BRIEF: Could you copy out every one of the records below, character for character, with no changes?

MATERIAL SUPPLIED start

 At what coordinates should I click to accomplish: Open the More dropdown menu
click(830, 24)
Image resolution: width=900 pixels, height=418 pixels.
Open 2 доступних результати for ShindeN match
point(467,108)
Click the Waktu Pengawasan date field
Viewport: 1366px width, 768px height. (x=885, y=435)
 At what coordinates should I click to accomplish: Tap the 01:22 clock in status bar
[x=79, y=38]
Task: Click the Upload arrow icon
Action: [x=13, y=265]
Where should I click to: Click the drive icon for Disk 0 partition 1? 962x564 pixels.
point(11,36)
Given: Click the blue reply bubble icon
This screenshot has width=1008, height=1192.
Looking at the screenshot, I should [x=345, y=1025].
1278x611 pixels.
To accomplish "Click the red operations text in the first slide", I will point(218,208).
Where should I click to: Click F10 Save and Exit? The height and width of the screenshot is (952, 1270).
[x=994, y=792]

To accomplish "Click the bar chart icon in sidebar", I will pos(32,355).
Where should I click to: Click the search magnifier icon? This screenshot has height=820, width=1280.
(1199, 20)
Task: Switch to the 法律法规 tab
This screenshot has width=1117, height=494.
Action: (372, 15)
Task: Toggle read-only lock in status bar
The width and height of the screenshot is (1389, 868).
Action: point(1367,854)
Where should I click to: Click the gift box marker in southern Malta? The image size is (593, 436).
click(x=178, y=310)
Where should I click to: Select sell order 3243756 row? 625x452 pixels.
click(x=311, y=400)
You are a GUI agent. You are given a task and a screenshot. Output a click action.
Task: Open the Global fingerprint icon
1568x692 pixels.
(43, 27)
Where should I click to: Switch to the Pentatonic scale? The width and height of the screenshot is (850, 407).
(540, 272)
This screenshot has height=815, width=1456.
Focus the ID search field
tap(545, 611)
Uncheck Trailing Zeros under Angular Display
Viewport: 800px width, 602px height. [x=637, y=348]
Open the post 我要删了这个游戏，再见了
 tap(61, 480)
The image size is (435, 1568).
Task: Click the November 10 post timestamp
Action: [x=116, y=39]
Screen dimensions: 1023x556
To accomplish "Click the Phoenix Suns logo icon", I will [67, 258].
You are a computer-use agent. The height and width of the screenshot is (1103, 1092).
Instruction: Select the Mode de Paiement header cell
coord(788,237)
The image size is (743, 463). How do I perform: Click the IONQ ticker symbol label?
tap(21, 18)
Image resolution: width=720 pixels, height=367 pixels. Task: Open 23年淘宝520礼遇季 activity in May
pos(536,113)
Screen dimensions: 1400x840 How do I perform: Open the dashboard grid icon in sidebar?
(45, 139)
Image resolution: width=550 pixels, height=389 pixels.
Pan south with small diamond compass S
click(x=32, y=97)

MATERIAL SUPPLIED end

WRITTEN ANSWER:
 At what coordinates should I click to accomplish: Open the More dropdown menu
click(830, 24)
Image resolution: width=900 pixels, height=418 pixels.
Open 2 доступних результати for ShindeN match
point(467,108)
Click the Waktu Pengawasan date field
Viewport: 1366px width, 768px height. (x=885, y=435)
 At what coordinates should I click to accomplish: Tap the 01:22 clock in status bar
[x=79, y=38]
Task: Click the Upload arrow icon
Action: [x=13, y=265]
Where should I click to: Click the drive icon for Disk 0 partition 1? 962x564 pixels.
point(11,36)
Given: Click the blue reply bubble icon
This screenshot has width=1008, height=1192.
Looking at the screenshot, I should [x=345, y=1025].
1278x611 pixels.
To accomplish "Click the red operations text in the first slide", I will point(218,208).
Where should I click to: Click F10 Save and Exit? The height and width of the screenshot is (952, 1270).
[x=994, y=792]

To accomplish "Click the bar chart icon in sidebar", I will pos(32,355).
Where should I click to: Click the search magnifier icon? This screenshot has height=820, width=1280.
(1199, 20)
Task: Switch to the 法律法规 tab
This screenshot has width=1117, height=494.
Action: (372, 15)
Task: Toggle read-only lock in status bar
The width and height of the screenshot is (1389, 868).
Action: point(1367,854)
Where should I click to: Click the gift box marker in southern Malta? The image size is (593, 436).
click(x=178, y=310)
Where should I click to: Select sell order 3243756 row? 625x452 pixels.
click(x=311, y=400)
You are a GUI agent. You are given a task and a screenshot. Output a click action.
Task: Open the Global fingerprint icon
1568x692 pixels.
(43, 27)
Where should I click to: Switch to the Pentatonic scale? The width and height of the screenshot is (850, 407).
(540, 272)
This screenshot has height=815, width=1456.
Focus the ID search field
tap(545, 611)
Uncheck Trailing Zeros under Angular Display
Viewport: 800px width, 602px height. [x=637, y=348]
Open the post 我要删了这个游戏，再见了
 tap(61, 480)
The image size is (435, 1568).
Task: Click the November 10 post timestamp
Action: [x=116, y=39]
Screen dimensions: 1023x556
To accomplish "Click the Phoenix Suns logo icon", I will [67, 258].
You are a computer-use agent. The height and width of the screenshot is (1103, 1092).
Instruction: Select the Mode de Paiement header cell
coord(788,237)
The image size is (743, 463). How do I perform: Click the IONQ ticker symbol label?
tap(21, 18)
Image resolution: width=720 pixels, height=367 pixels. Task: Open 23年淘宝520礼遇季 activity in May
pos(536,113)
Screen dimensions: 1400x840 How do I perform: Open the dashboard grid icon in sidebar?
(45, 139)
Image resolution: width=550 pixels, height=389 pixels.
Pan south with small diamond compass S
click(x=32, y=97)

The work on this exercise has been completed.